What to do:
The required answer is the count of lines in the records that contain "agent", with no other text.
*** Block opens ***
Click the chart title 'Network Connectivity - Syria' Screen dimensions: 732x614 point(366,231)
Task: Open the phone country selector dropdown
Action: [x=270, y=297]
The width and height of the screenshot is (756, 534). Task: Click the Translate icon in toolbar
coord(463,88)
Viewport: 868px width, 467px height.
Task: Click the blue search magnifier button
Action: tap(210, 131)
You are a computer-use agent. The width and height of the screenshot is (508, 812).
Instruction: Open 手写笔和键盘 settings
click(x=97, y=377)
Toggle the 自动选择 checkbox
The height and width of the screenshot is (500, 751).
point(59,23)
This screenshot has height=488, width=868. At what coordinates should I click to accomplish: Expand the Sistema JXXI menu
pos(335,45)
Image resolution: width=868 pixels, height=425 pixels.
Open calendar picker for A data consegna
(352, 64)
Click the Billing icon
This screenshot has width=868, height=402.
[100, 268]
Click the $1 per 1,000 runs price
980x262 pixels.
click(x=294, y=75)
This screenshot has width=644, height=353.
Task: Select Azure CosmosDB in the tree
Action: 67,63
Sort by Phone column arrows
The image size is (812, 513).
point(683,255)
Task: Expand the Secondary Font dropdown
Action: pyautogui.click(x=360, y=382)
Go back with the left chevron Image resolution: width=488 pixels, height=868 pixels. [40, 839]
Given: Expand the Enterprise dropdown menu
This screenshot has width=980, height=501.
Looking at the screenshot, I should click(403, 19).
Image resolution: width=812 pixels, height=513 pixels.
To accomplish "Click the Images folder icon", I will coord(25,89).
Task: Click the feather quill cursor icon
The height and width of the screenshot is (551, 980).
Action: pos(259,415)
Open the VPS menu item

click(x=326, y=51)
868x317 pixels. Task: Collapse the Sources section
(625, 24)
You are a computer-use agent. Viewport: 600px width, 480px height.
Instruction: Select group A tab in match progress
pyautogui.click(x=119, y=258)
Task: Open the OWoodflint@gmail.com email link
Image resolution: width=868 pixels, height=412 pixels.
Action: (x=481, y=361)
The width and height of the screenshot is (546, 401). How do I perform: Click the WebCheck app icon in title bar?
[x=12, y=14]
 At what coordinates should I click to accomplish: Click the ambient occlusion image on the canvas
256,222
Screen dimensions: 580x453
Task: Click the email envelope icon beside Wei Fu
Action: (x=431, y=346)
*** Block closes ***
Solution to this task:
2